Sorry, good point which I completely missed...

That is unfortunate. I wish the number of flows was configurable: if I limit the number of active streams on the client then I will never be able to saturate my link with small files. This approach could have been appropriate for BitTorrent (fun/leasure), but does not seem reasonable for cloud transfers (work)...

Well, I had good success transferring TBs worth of data using rsync over a single TCP flow.... albeit my TBs were mostly static and did not change day after day, and my link was slow enough that saturation was not my goal (the whole transfer took around 2 weeks, and I intended to use the internet during that time as well).

But in your position I would actually "limit the number of active streams on the client" to something giving acceptable performance for small files (which will always be inefficient to transfer) AND also try to increase cake's number of flows.
Now one more question, are you doing this over IPv4 or IPv6? Because you might also run into connection tracking issues on top of the traffic shaper ship-show :wink:

IPv4. IPv6 is not supported.

Argh, so you probably already needed to increase the conn track limits?

Nope, I did not change anything and contract usage is in hundreds:

Mmmh, puzzling, why this would result in high numbers of hash collisions, however with 1024 hash bins, the excursion close to 1000 is sure to create hash collisions... Maybe it is time to increase the cake flows limit unconditionally, but that would require benchmarking the gains and the costs, and I am not setup to do that.

If you make it configurable first then more of us can pitch in...

Well, that was when things are running nicely.

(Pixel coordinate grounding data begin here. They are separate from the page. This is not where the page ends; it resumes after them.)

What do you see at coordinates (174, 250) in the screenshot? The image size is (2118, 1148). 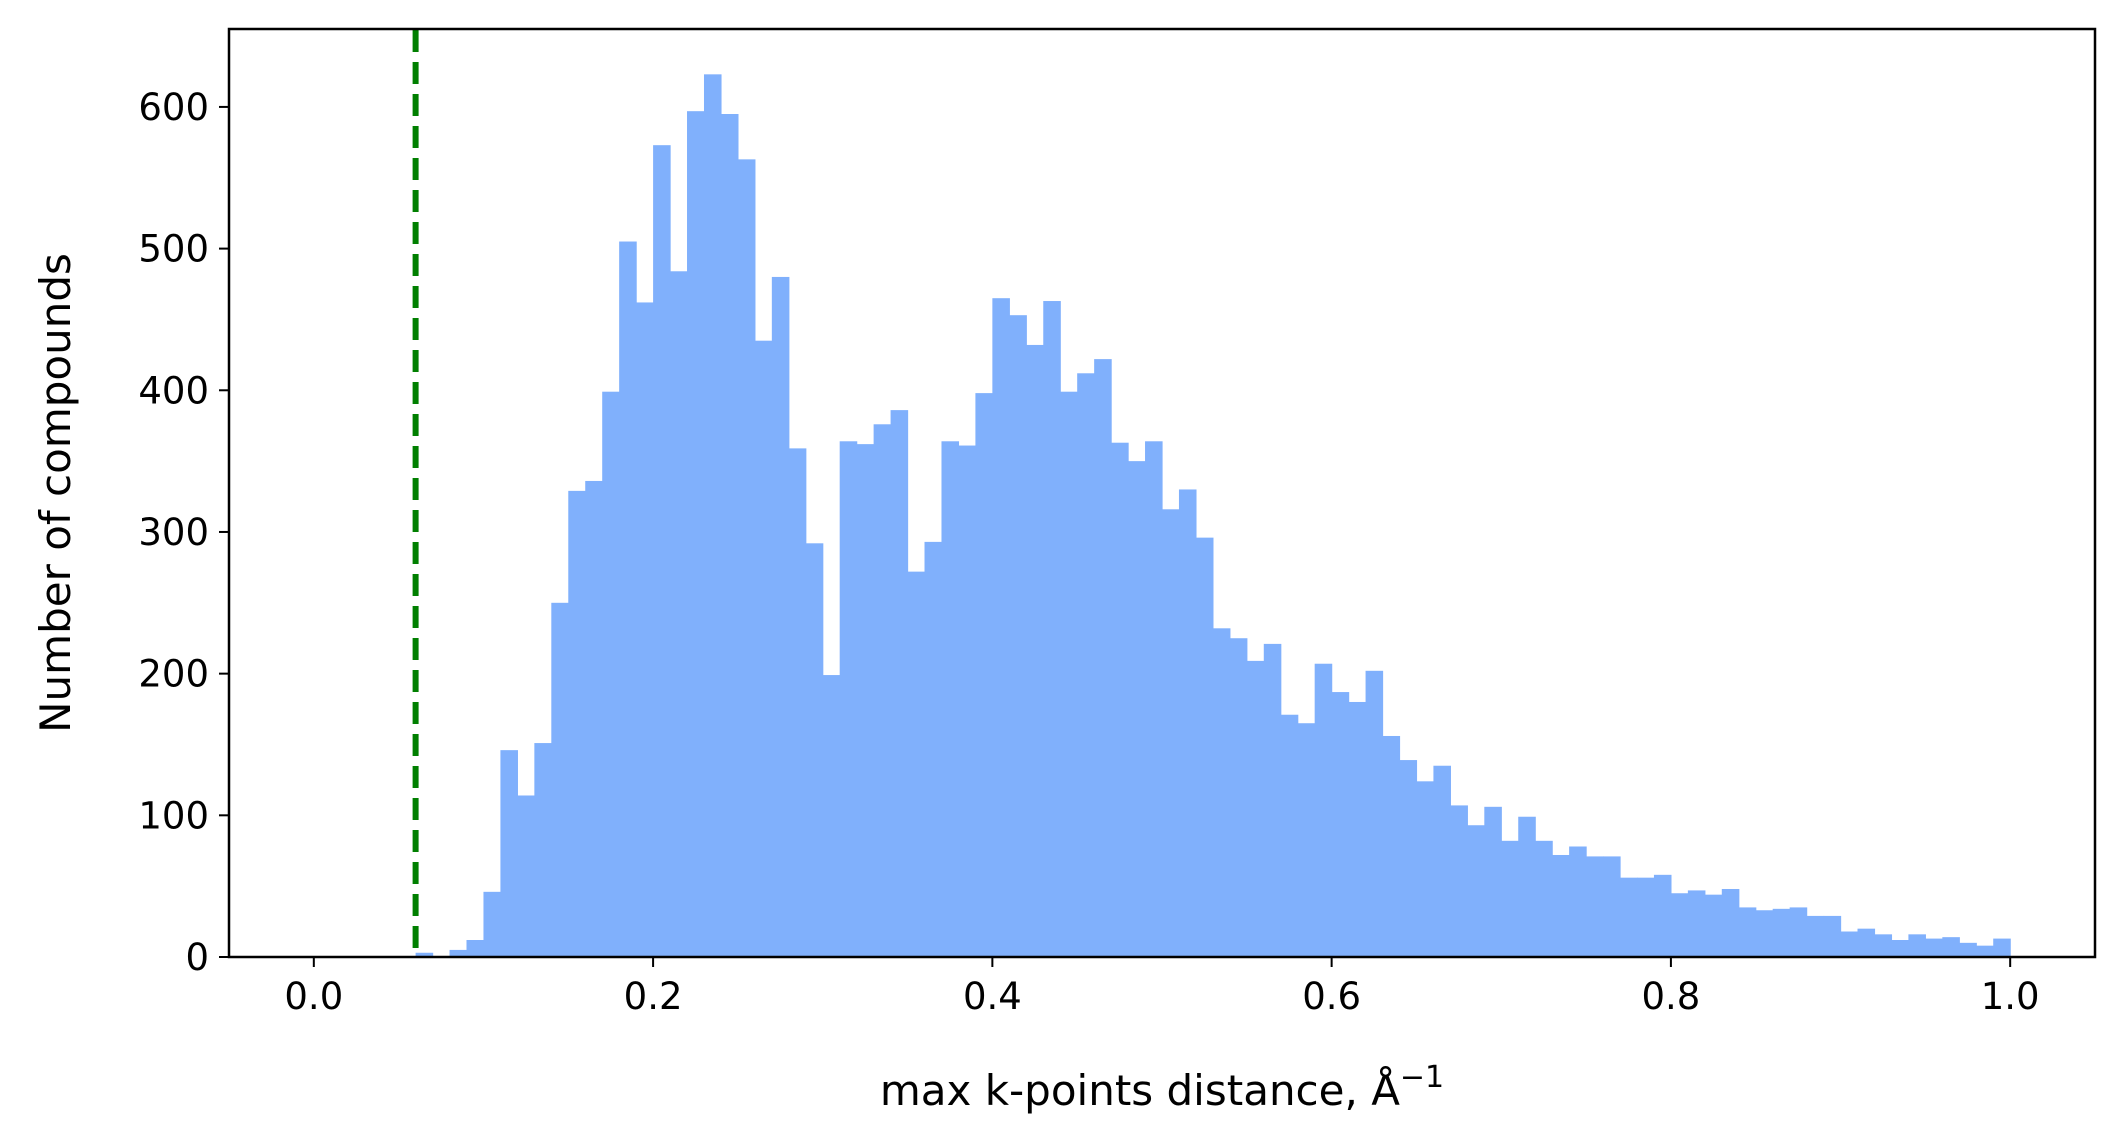 I see `y-tick-label: 500` at bounding box center [174, 250].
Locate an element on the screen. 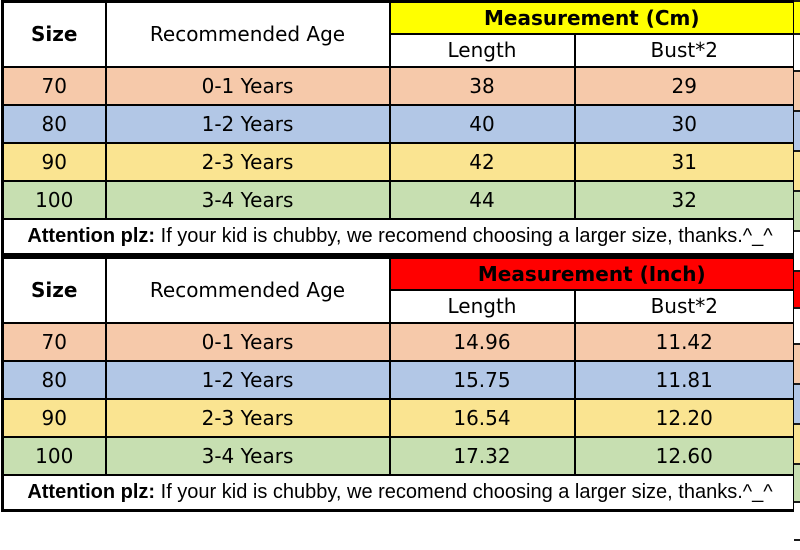 The height and width of the screenshot is (550, 800). inch-table-row-100: 100 3-4 Years 17.32 12.60 is located at coordinates (398, 456).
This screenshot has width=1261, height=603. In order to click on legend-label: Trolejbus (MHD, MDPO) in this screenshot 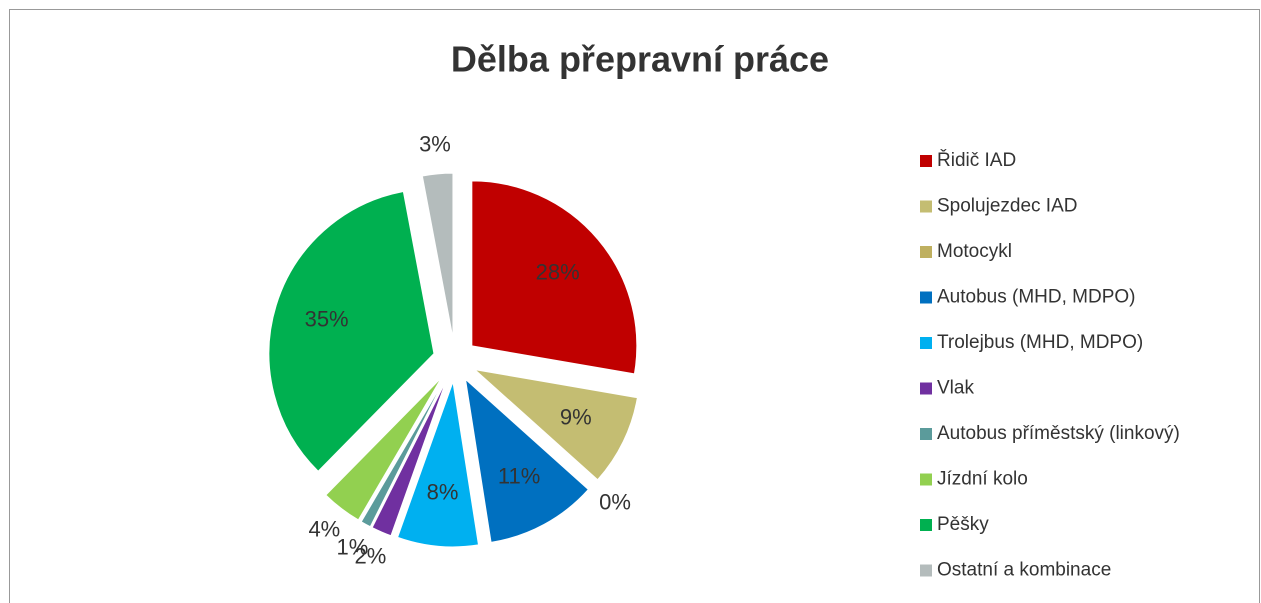, I will do `click(1040, 342)`.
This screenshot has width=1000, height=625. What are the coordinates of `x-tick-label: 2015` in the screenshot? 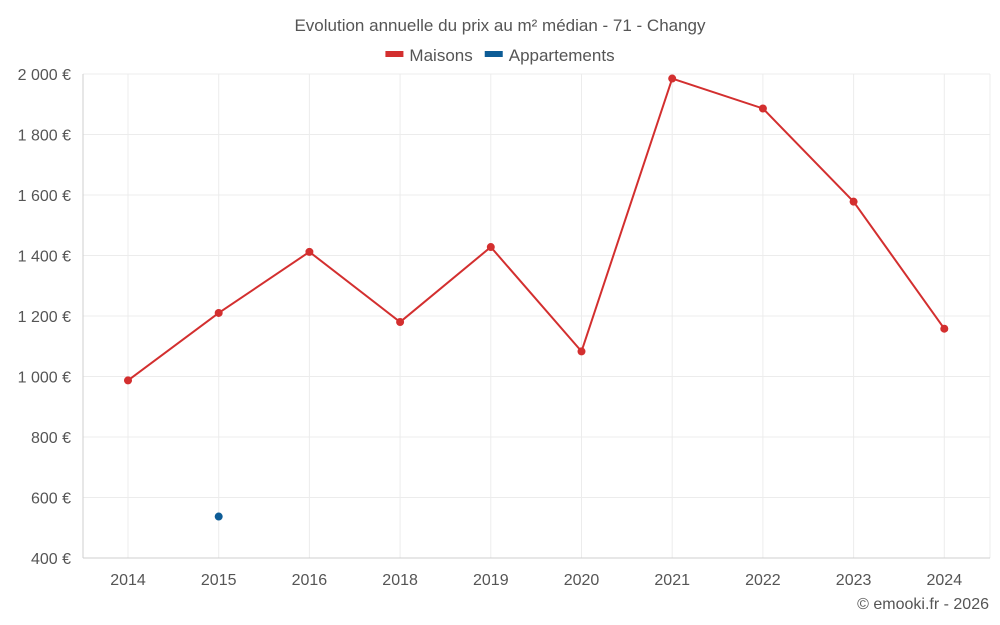 It's located at (219, 580).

When things get pear shaped, then I get contract entries very close to 1000 (the most right part of the chart):

Ah okay, that explains the hash collisions. Now the question is, what changes cause these highe connection epochs?

I do not know: the upload rate is constant. File sizes are different and maybe it sometime uploads smaller files and sometime bigger files? No-one else is using the network.

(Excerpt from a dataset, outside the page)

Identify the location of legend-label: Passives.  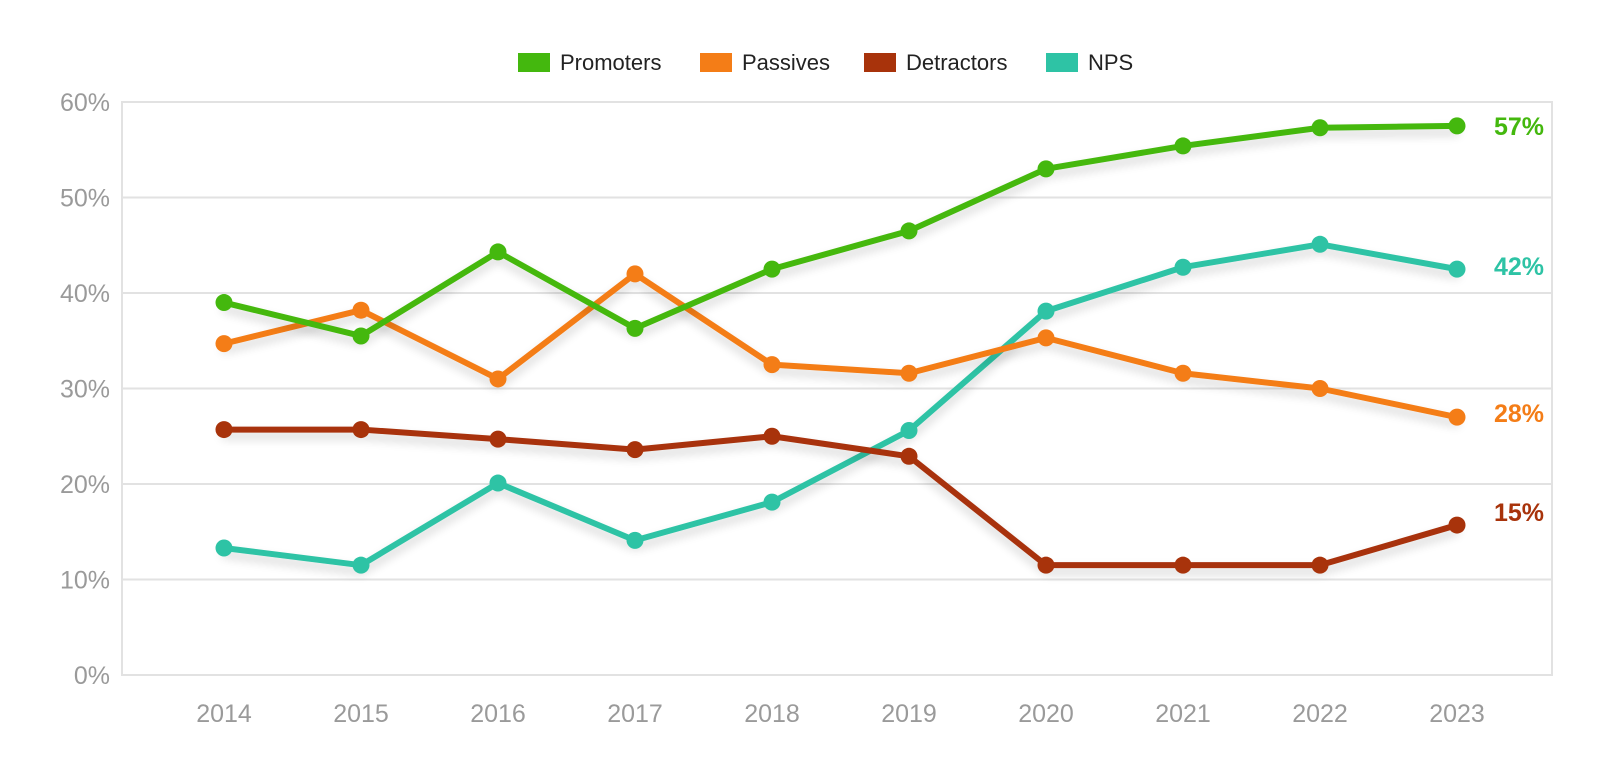
(786, 62).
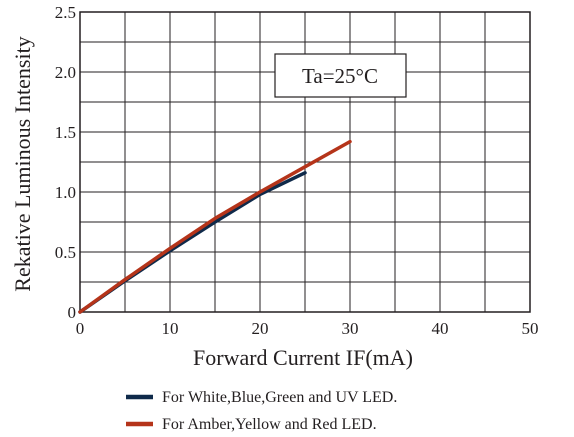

And to confuse things even more, here is the CPU0/1 usage over the last hour followed by contrack usage: there is no correlation. In this case, I am using CAKE & limiting the upload concurrency.

https://docs.aws.amazon.com/cli/latest/topic/s3-config.html has a default of 10 flows. Are you saying that for every file, amazon opens a new connection? We've had http 1.1 pipelining for 2 decades, rsync for longer... in the ideal case, one connection would suffice.

As for the cake flows limit... there is a major difference between cake and fq_codel. cake will hold on to the last packet in the queue and not drop it, so, with a thousand flows, cake accepts the latency hit and accepts and passes the packet.

fq_codel will drop even the last packet in the queue if it has not (it only turns off when the total queue size drops below a MTU, and I've long thought it shouldn't turn off even then). So fq_codel tries hard to bring in all flows eventually to a 5ms target while cake is willing to accept packets from all flows all the time.

In a world where we often see 64 * 1024 fq_codel queues, I viewed that that many packets in flight would make up for a packet dropped to empty a queue, and that essentially DDOSing a fq_codel'd network was less possible if we kept aiming for the target.

So, while I'm not mortally opposed to using more cake queues, the AQM gets less and less effective as you add flows.

Unless max-concurrent-requests is set to a higher value. In my case, I had it set to 256 and had two syncs running, so 512 in total.

um. 10 is a lot.

It depends. If you are syncing a lot of small files, then you want higher values. If the files are large, then 10 could suffice.